L'étape de l'après-midi, du site archéologique de Llactapata à la centrale hydroélectrique, puis le long de la voie ferrée jusqu'à Aguas Calientes, est celle qui met le plus à l'épreuve l'effort physique. Les jambes sont lourdes. Le sac est plus lourd qu'au petit-déjeuner. Le chemin de fer, bien que plat et direct, paraît plus long qu'il ne l'est. Puis, au détour d'un méandre, les premiers bâtiments d'Aguas Calientes apparaissent et la perspective d'un lit, d'une douche et d'un repas procure un regain d'énergie qui permet à la plupart des randonneurs de parcourir le dernier kilomètre.
JOUR 4 : MACHU PICCHU
Le réveil sonne à 4h30 ou plus tôt. Petit-déjeuner à l'hôtel. Marche jusqu'à la gare routière dans l'obscurité. La file d'attente pour les premiers bus se forme avant même leur départ ; être parmi les premiers permet d'être parmi les premiers à franchir les portes à l'ouverture.

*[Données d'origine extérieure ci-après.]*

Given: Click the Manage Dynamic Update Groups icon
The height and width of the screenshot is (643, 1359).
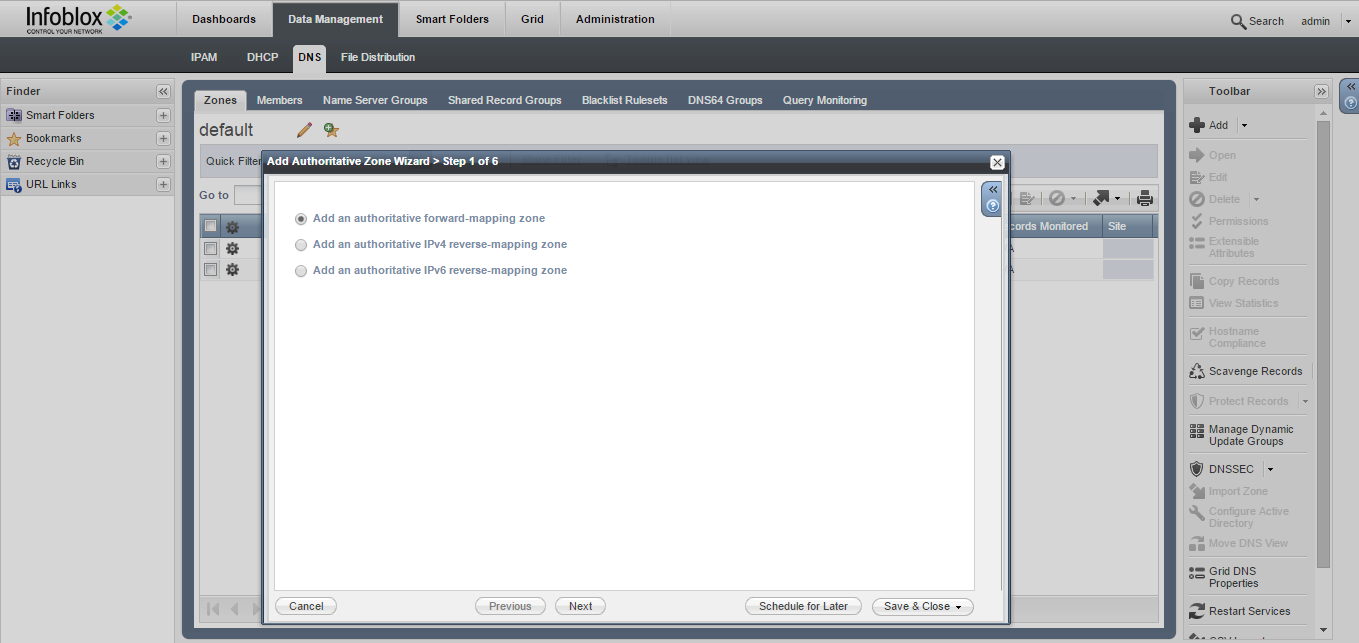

Le trajet en bus dure 25 minutes. La route serpente en lacets à flanc de montagne boisée, baignée par la douce lumière de l'aube. Le silence règne. Lorsque le bus arrive enfin à l'entrée et que le portail s'ouvre, la plupart des membres du groupe sont éveillés depuis une heure, voire plus, dans l'obscurité, sans autre occupation que de penser à leur destination.
La porte s'ouvre. La citadelle apparaît. Il n'existe pas de réaction humaine standard face à un tel spectacle. Certains sont immédiatement submergés par l'émotion. D'autres restent figés. Certains prennent aussitôt des photos. D'autres encore rangent leur téléphone et se contentent de contempler. Tous gardent le silence un instant, et cet instant est l'un des rares à demeurer.
La visite guidée dure deux heures. Temps libre ensuite. Retour en bus à Aguas Calientes, déjeuner libre, train pour Ollantaytambo, puis transfert privé en minibus jusqu'à Cusco. Arrivée à votre hôtel en soirée. Fin du trek.
La plupart des gens restent assis à réfléchir à cela pendant un certain temps.